Information shown:
= = = =
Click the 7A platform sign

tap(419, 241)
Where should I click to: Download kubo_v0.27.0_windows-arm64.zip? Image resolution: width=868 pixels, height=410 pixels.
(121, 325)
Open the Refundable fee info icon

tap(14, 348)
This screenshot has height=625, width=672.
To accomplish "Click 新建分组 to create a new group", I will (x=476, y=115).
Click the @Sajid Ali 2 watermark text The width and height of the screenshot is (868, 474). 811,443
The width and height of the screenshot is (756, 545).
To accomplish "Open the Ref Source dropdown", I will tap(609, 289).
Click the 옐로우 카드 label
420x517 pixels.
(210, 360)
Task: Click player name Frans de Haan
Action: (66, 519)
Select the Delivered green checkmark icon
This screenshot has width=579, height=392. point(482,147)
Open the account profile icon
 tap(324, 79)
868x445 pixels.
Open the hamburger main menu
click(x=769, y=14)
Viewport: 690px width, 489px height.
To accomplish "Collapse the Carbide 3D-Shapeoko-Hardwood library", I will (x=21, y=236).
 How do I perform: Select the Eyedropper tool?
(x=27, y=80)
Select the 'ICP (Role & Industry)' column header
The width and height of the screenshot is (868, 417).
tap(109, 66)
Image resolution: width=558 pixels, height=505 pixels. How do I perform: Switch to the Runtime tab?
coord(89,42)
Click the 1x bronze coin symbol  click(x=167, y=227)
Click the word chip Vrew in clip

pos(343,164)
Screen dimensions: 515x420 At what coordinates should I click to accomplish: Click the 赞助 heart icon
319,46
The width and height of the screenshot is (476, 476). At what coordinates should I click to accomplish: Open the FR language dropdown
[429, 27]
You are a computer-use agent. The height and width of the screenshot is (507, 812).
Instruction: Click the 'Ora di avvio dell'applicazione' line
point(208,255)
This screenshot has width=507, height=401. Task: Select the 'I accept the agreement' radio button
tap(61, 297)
= = = =
Work to complete:
Write each entry out again. Do not change a word.

Solution for this problem:
Click the 7A platform sign

tap(419, 241)
Where should I click to: Download kubo_v0.27.0_windows-arm64.zip? Image resolution: width=868 pixels, height=410 pixels.
(121, 325)
Open the Refundable fee info icon

tap(14, 348)
This screenshot has height=625, width=672.
To accomplish "Click 新建分组 to create a new group", I will (x=476, y=115).
Click the @Sajid Ali 2 watermark text The width and height of the screenshot is (868, 474). 811,443
The width and height of the screenshot is (756, 545).
To accomplish "Open the Ref Source dropdown", I will tap(609, 289).
Click the 옐로우 카드 label
420x517 pixels.
(210, 360)
Task: Click player name Frans de Haan
Action: (66, 519)
Select the Delivered green checkmark icon
This screenshot has width=579, height=392. point(482,147)
Open the account profile icon
 tap(324, 79)
868x445 pixels.
Open the hamburger main menu
click(x=769, y=14)
Viewport: 690px width, 489px height.
To accomplish "Collapse the Carbide 3D-Shapeoko-Hardwood library", I will (x=21, y=236).
 How do I perform: Select the Eyedropper tool?
(x=27, y=80)
Select the 'ICP (Role & Industry)' column header
The width and height of the screenshot is (868, 417).
tap(109, 66)
Image resolution: width=558 pixels, height=505 pixels. How do I perform: Switch to the Runtime tab?
coord(89,42)
Click the 1x bronze coin symbol  click(x=167, y=227)
Click the word chip Vrew in clip

pos(343,164)
Screen dimensions: 515x420 At what coordinates should I click to accomplish: Click the 赞助 heart icon
319,46
The width and height of the screenshot is (476, 476). At what coordinates should I click to accomplish: Open the FR language dropdown
[429, 27]
You are a computer-use agent. The height and width of the screenshot is (507, 812).
Instruction: Click the 'Ora di avvio dell'applicazione' line
point(208,255)
This screenshot has width=507, height=401. Task: Select the 'I accept the agreement' radio button
tap(61, 297)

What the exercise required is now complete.